== The input
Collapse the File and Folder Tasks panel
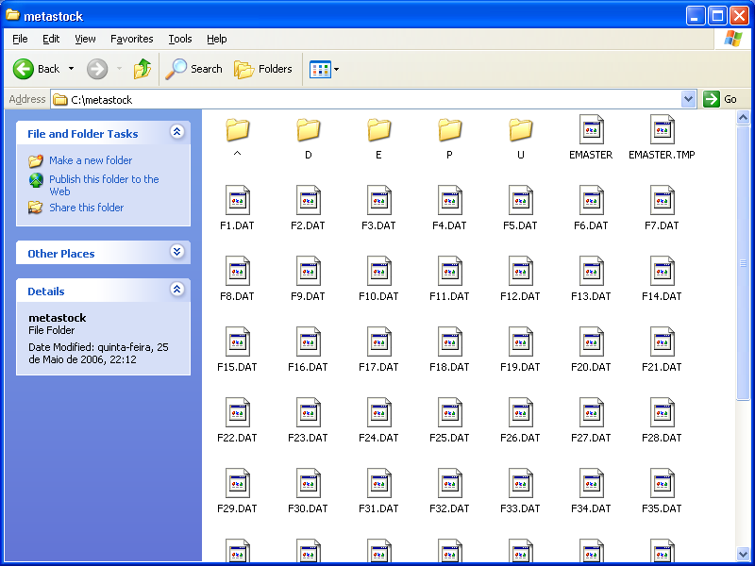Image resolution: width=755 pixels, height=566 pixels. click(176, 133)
====
== The input
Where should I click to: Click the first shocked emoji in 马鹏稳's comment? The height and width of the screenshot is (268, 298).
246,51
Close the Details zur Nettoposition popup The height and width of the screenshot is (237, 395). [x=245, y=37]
====
- Work to be completed -
Using the entries above, output exactly the lines between the line holding "Where should I" and the line holding "Close the Details", end lines included, and nothing more.

- Exercise response -
Where should I click to: Click the first shocked emoji in 马鹏稳's comment? The height and width of the screenshot is (268, 298).
246,51
Close the Details zur Nettoposition popup The height and width of the screenshot is (237, 395). [x=245, y=37]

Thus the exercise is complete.